> **SOURCE RECORDS**
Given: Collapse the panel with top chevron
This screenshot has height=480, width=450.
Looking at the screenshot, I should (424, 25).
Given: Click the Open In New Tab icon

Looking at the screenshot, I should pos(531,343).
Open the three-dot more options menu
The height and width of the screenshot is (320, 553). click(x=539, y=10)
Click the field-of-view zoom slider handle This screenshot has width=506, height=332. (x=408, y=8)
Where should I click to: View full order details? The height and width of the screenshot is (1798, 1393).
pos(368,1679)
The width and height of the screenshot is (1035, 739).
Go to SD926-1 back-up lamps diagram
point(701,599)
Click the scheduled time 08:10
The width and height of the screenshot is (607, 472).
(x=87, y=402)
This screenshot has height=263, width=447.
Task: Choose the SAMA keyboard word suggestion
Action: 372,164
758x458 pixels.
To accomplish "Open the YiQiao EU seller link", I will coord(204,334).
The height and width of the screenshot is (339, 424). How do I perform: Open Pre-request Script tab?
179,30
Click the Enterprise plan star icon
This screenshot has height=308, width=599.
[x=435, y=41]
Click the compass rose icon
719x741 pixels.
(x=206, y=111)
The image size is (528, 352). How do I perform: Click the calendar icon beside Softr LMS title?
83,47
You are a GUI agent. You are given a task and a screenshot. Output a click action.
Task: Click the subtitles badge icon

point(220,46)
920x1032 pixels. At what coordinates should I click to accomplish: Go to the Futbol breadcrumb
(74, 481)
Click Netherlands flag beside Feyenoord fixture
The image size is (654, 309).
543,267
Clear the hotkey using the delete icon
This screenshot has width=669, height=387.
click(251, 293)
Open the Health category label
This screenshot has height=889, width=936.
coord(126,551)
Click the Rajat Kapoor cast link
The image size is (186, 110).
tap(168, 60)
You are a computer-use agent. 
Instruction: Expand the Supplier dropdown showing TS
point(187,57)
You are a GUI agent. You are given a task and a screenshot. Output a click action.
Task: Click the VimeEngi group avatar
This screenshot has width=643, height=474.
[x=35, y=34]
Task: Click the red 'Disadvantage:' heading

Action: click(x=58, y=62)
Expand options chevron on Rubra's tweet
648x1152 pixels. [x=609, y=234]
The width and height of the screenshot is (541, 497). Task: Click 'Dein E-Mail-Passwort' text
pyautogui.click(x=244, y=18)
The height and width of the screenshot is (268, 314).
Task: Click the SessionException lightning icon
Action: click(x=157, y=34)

> **ASSIGNMENT**
Each line of the material above should be restated word for word.

> **ANSWER SPACE**
Given: Collapse the panel with top chevron
This screenshot has height=480, width=450.
Looking at the screenshot, I should (424, 25).
Given: Click the Open In New Tab icon

Looking at the screenshot, I should pos(531,343).
Open the three-dot more options menu
The height and width of the screenshot is (320, 553). click(x=539, y=10)
Click the field-of-view zoom slider handle This screenshot has width=506, height=332. (x=408, y=8)
Where should I click to: View full order details? The height and width of the screenshot is (1798, 1393).
pos(368,1679)
The width and height of the screenshot is (1035, 739).
Go to SD926-1 back-up lamps diagram
point(701,599)
Click the scheduled time 08:10
The width and height of the screenshot is (607, 472).
(x=87, y=402)
This screenshot has height=263, width=447.
Task: Choose the SAMA keyboard word suggestion
Action: 372,164
758x458 pixels.
To accomplish "Open the YiQiao EU seller link", I will coord(204,334).
The height and width of the screenshot is (339, 424). How do I perform: Open Pre-request Script tab?
179,30
Click the Enterprise plan star icon
This screenshot has height=308, width=599.
[x=435, y=41]
Click the compass rose icon
719x741 pixels.
(x=206, y=111)
The image size is (528, 352). How do I perform: Click the calendar icon beside Softr LMS title?
83,47
You are a GUI agent. You are given a task and a screenshot. Output a click action.
Task: Click the subtitles badge icon

point(220,46)
920x1032 pixels. At what coordinates should I click to accomplish: Go to the Futbol breadcrumb
(74, 481)
Click Netherlands flag beside Feyenoord fixture
The image size is (654, 309).
543,267
Clear the hotkey using the delete icon
This screenshot has width=669, height=387.
click(251, 293)
Open the Health category label
This screenshot has height=889, width=936.
coord(126,551)
Click the Rajat Kapoor cast link
The image size is (186, 110).
tap(168, 60)
You are a computer-use agent. 
Instruction: Expand the Supplier dropdown showing TS
point(187,57)
You are a GUI agent. You are given a task and a screenshot. Output a click action.
Task: Click the VimeEngi group avatar
This screenshot has width=643, height=474.
[x=35, y=34]
Task: Click the red 'Disadvantage:' heading

Action: click(x=58, y=62)
Expand options chevron on Rubra's tweet
648x1152 pixels. [x=609, y=234]
The width and height of the screenshot is (541, 497). Task: Click 'Dein E-Mail-Passwort' text
pyautogui.click(x=244, y=18)
The height and width of the screenshot is (268, 314).
Task: Click the SessionException lightning icon
Action: click(x=157, y=34)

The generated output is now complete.